- _PROBLEM DESCRIPTION_
Repeat exactly the lines of the entries below from the one with "[button] (347, 98)" through the one with "Privacy Policy (1206, 1784)", both ends included, and nothing else.

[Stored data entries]
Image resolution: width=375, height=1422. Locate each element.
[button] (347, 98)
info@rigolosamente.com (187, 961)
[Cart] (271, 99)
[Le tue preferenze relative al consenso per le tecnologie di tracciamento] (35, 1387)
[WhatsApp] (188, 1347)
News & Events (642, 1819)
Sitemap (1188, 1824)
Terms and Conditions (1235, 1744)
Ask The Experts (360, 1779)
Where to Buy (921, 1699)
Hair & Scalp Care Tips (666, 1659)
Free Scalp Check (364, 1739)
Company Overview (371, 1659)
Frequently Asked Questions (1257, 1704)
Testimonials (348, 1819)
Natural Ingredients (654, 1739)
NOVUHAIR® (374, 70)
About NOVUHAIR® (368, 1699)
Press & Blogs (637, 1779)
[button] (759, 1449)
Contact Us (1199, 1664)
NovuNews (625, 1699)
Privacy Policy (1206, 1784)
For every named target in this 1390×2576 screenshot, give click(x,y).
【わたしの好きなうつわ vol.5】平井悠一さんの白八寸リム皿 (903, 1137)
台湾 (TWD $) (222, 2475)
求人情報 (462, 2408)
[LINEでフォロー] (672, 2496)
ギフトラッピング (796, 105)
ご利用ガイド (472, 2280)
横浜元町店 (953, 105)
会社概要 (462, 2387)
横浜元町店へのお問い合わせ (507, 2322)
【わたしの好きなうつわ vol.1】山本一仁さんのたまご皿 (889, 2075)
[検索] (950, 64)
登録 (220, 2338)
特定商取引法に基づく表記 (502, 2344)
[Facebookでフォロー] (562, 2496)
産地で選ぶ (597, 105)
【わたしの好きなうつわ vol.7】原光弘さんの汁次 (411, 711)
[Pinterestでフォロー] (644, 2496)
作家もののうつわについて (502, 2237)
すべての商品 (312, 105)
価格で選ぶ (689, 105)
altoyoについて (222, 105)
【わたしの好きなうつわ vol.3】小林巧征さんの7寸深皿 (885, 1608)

- _WRITTEN ANSWER_
[button] (347, 98)
info@rigolosamente.com (187, 961)
[Cart] (271, 99)
[Le tue preferenze relative al consenso per le tecnologie di tracciamento] (35, 1387)
[WhatsApp] (188, 1347)
News & Events (642, 1819)
Sitemap (1188, 1824)
Terms and Conditions (1235, 1744)
Ask The Experts (360, 1779)
Where to Buy (921, 1699)
Hair & Scalp Care Tips (666, 1659)
Free Scalp Check (364, 1739)
Company Overview (371, 1659)
Frequently Asked Questions (1257, 1704)
Testimonials (348, 1819)
Natural Ingredients (654, 1739)
NOVUHAIR® (374, 70)
About NOVUHAIR® (368, 1699)
Press & Blogs (637, 1779)
[button] (759, 1449)
Contact Us (1199, 1664)
NovuNews (625, 1699)
Privacy Policy (1206, 1784)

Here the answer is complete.